Linen Quart Coat

I’m so original with my titles! This coat is the first proper coat I’ve made and was a labour of love, but I’m really happy with the finished item. I have so many photos, this could be picture heavy…

So if you haven’t realised and you haven’t been following my Instagram feed with lots of photos, this is the Pauline Alice Quart Coat, a pattern I purchased as soon as it was released I loved it that much. It’s just taken a wee while to make it up. The coat has princess seams, pleats at the bottom of the side panels and a zipper fastening for the sleeves. So much to take your interest.

I finally found some fabric I was happy with to make this coat around 18 months ago. At the same time I got the pattern pieces ready and put together a muslin. That was where it ended up going in the too hard bracket and sat in the naughty corner for about 12 months!. The front armscye seemed so big, it was sticking out and really looked odd. So much excess fabric.

I finally started in earnest to fix it back in March this year. I took in the armscye and then had to make alterations to the princess seam. I ended up having to do a lazy FBA – I just extended the bust seam rather than use a slash and spread method.

After about three iterations of the front bodice and armscye, I finally felt happy to cut into my precious linen (after deciding which way round I wanted the fabric). I’d also finally bought some lining by this time too!

Next job – to apply interfacing to so many pieces, the sleeve heads, the hems, the whole front pieces, etc, etc. I recommend you do this to ensure it keeps shape when making up and wearing.

You’d have thought that once I’d got the fit sorted, all would be plain sailing. Nope! I think I must have unpicked and re-sewn nearly every seam on this coat. It took forever! So much unpicking! Even though I’d made so many muslins I still ended up making changes to the fit.

The pleats all say to face to the back in the instructions, this is fine until it gets to the lining. The instructions say to face the back, just like the shell, but this is not going to work if you’re going to attach the pleats to the shell. They need to be opposite. More unpicking. Plus also the pleats for the lining were too long, perhaps I didn’t cut the lining version shorter. Even so, they look longer on the Pauline Alice site than on my version.

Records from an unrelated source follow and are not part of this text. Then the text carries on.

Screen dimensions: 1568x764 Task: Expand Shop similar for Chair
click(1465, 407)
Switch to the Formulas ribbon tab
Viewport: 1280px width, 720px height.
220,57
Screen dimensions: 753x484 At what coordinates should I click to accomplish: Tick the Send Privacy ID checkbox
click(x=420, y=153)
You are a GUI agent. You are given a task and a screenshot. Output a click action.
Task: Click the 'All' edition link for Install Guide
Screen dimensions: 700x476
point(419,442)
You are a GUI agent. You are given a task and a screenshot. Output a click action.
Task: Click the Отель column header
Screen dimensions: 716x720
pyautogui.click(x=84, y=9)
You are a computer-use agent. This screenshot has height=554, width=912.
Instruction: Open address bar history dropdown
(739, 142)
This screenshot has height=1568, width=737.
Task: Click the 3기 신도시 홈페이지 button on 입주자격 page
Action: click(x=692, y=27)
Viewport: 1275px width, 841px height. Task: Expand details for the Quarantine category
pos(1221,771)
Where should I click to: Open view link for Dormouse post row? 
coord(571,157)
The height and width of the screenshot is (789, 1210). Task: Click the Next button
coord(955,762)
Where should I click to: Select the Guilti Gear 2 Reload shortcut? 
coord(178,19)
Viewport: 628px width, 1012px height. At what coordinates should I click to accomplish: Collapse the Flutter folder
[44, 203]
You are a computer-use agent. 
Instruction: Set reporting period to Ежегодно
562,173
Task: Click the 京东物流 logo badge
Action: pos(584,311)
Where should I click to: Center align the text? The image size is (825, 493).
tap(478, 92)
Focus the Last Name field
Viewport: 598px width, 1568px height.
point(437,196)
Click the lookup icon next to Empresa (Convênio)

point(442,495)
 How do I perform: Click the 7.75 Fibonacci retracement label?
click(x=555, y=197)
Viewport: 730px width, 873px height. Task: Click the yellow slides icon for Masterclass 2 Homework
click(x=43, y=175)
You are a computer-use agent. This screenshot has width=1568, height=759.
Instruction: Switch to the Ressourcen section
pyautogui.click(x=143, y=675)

The pattern also says to bag as little as possible, namely the fronts and including the neck, hand stitching the pleats and back. I decided to bag more having checked out Sewmanju‘s blog (who did the same), ie including the pleats and some of the back, leaving just a small amount to catch-stitch. The sleeve linings are catch-stitched to the sleeves.

This coat has both shoulder pads and sleeve heads. The latter stops the top of the sleeve collapsing below the shoulder pad. Sleeve heads were a new thing for me, so thankfully on Uncle Google and in a book in my own sewing library I found suggestions to make these using thick felt.

Somehow my lining wasn’t as big as it should have been and I didn’t have enough around to create the pleats at the neck, waist and hem. I don’t notice it.

I also had to shorten the sleeves, so adding the zip to the sleeves I had to adjust this too. I ended up misunderstanding how to add the lining bit for this and ended up unpicking – again! However, you can’t see that, the zip placement looks perfect with no problems!

Even though the coat is lined, all the seams are finished with my overlocker to keep it even eater inside.

The details
Fabric:  Shell – linen from The Fabric Store, Dec 2015?; Lining – polyester from The Fabric Warehouse, Mar 2017
Notions:  Thread (lots), interfacing, felt wadding, shoulder pads, antique brass zips (from The Fabric Warehouse), antique brass buttons (from Made Marion Craft), brown ribbon for a coat hook.
Pattern:  Pauline Alice Quart Coat, size 44
Changes made:  cheats FBA, took in the front armscye, shortened the sleeves.


Another one/recommendations:  Phew! Well after that, I love this coat and would recommend it as a coat pattern which stands out from the crowd, it has some great features such as the pleats, etc, I’m just not sure if I’m up to making another! Well not yet anyway but I do want to make another coat… My linen was possibly easier in some ways to make this, it pressed well well and it also meant seams were not too thick. I think using a wool it would be quite a different experience. My coat seems to have ended up bigger than my muslin making it look big, but hey, there’s room for layers underneath!

It was cold when Mel took these and I was glad for my coat and layers. She had a sleeveless dress needing photos!